YOUR TASK
Go to the line holding "Given: Click the TexAgs logo" in the data below. Return it and each line after it through the last, exactly, and skip the pictures.
*** RECORDS FOR PROCESSING ***
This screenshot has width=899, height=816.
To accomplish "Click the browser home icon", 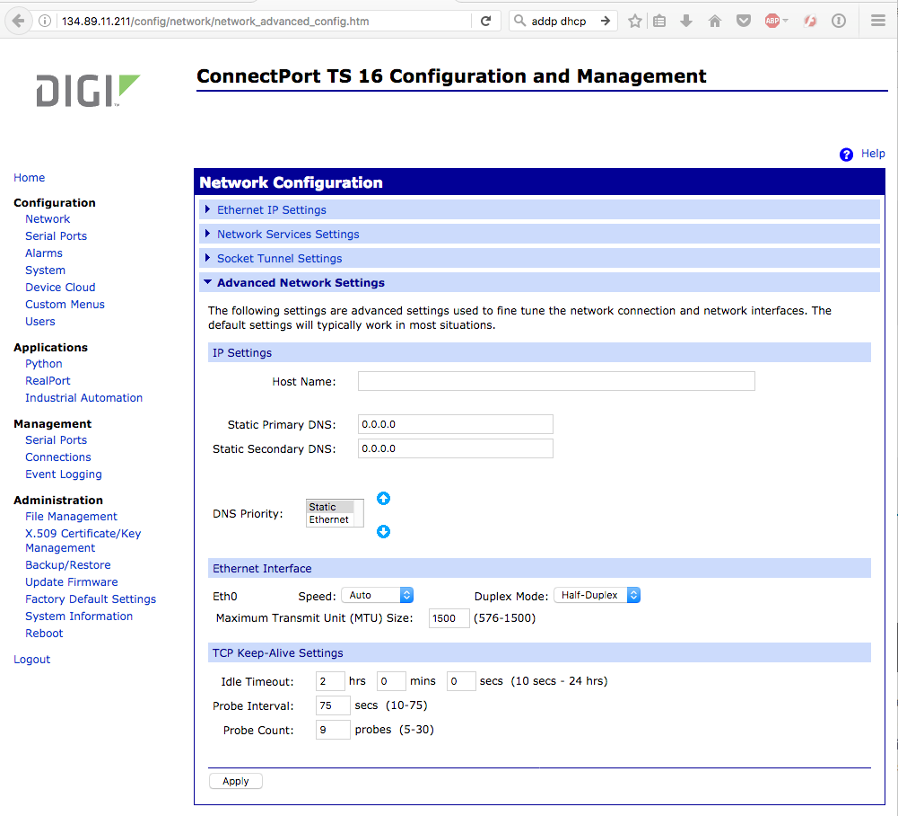I will click(x=715, y=21).
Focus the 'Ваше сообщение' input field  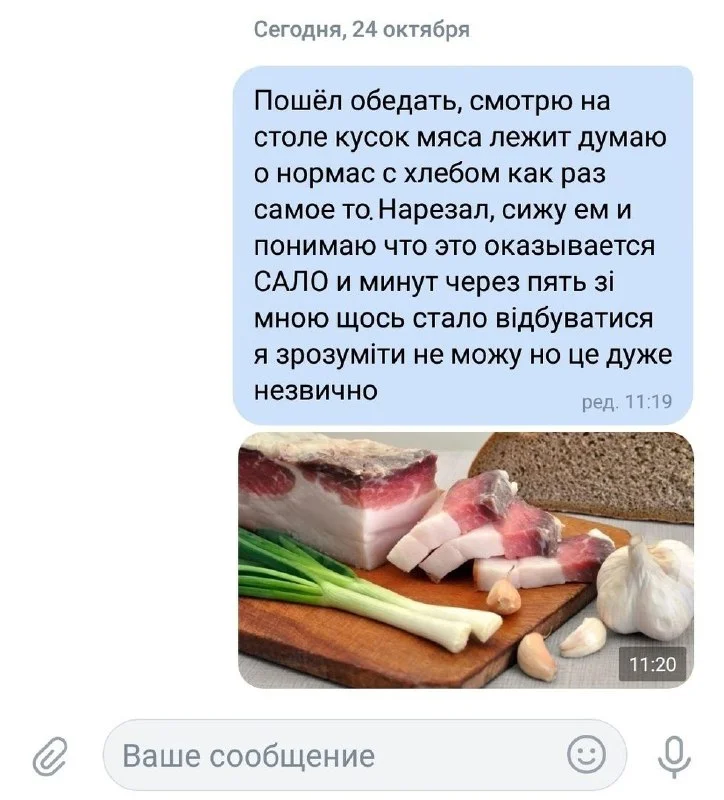[364, 755]
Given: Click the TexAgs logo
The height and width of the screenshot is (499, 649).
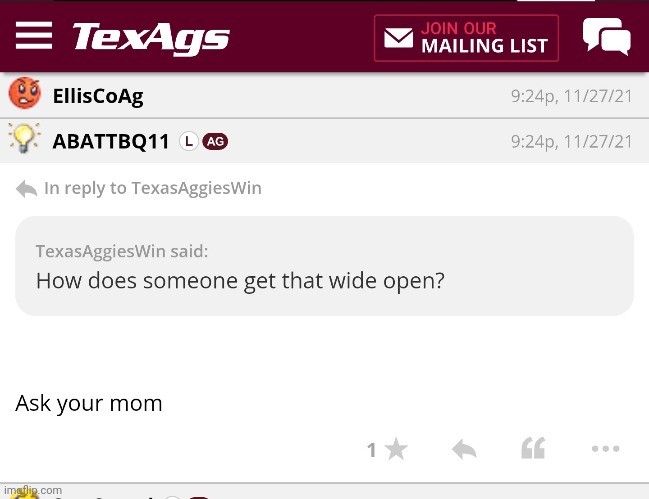Looking at the screenshot, I should (x=151, y=38).
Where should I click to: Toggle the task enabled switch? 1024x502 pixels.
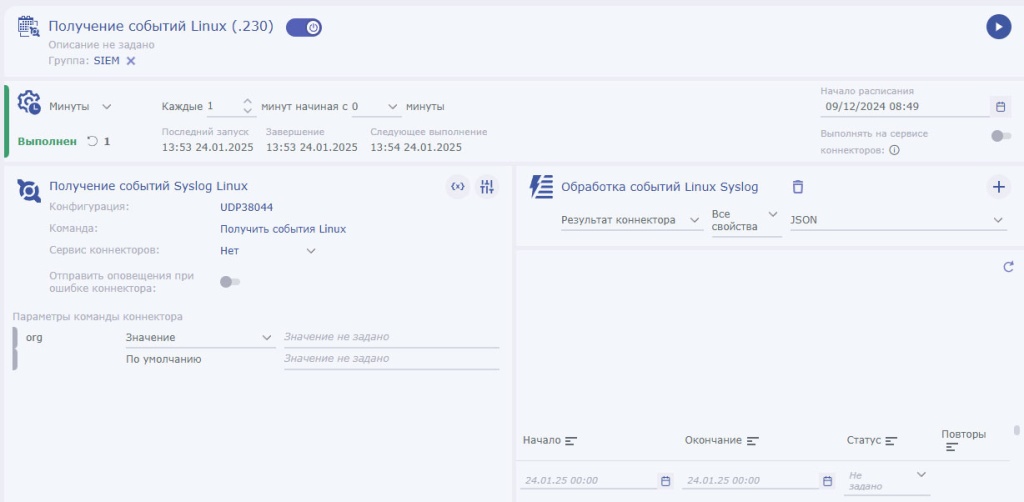pos(304,28)
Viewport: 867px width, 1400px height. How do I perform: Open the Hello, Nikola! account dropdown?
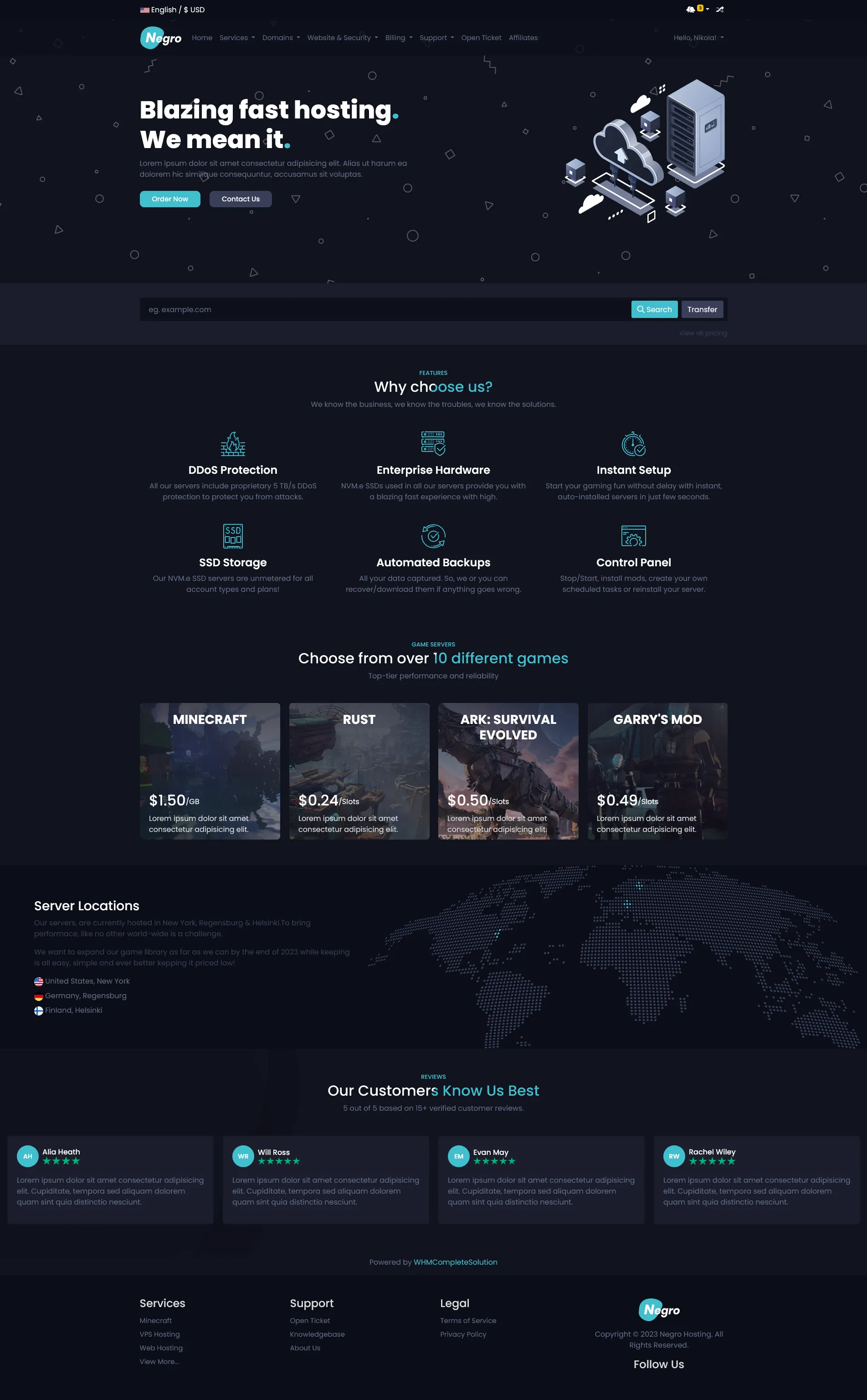pos(698,38)
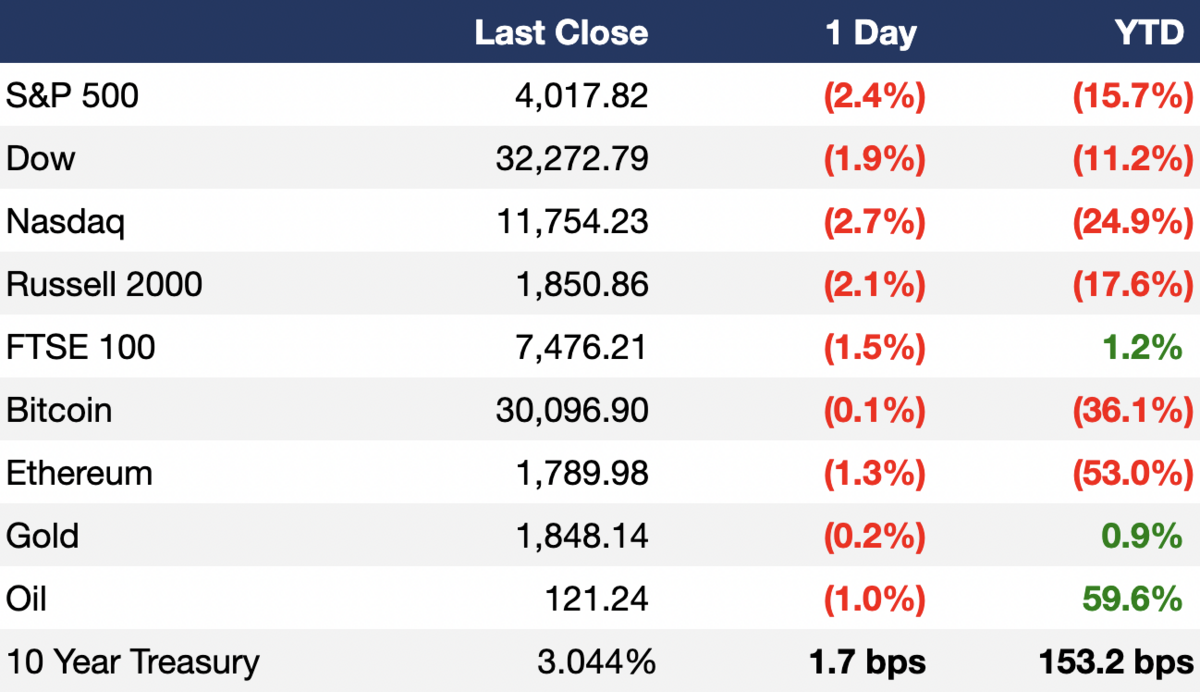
*** End of RECORDS FOR PROCESSING ***
ANSWER FOR THE TASK
Given: Click the TexAgs logo
The height and width of the screenshot is (499, 649).
Looking at the screenshot, I should (x=151, y=38).
Where should I click to: Toggle the task enabled switch? 1024x502 pixels.
pos(304,28)
Viewport: 867px width, 1400px height. How do I perform: Open the Hello, Nikola! account dropdown?
pos(698,38)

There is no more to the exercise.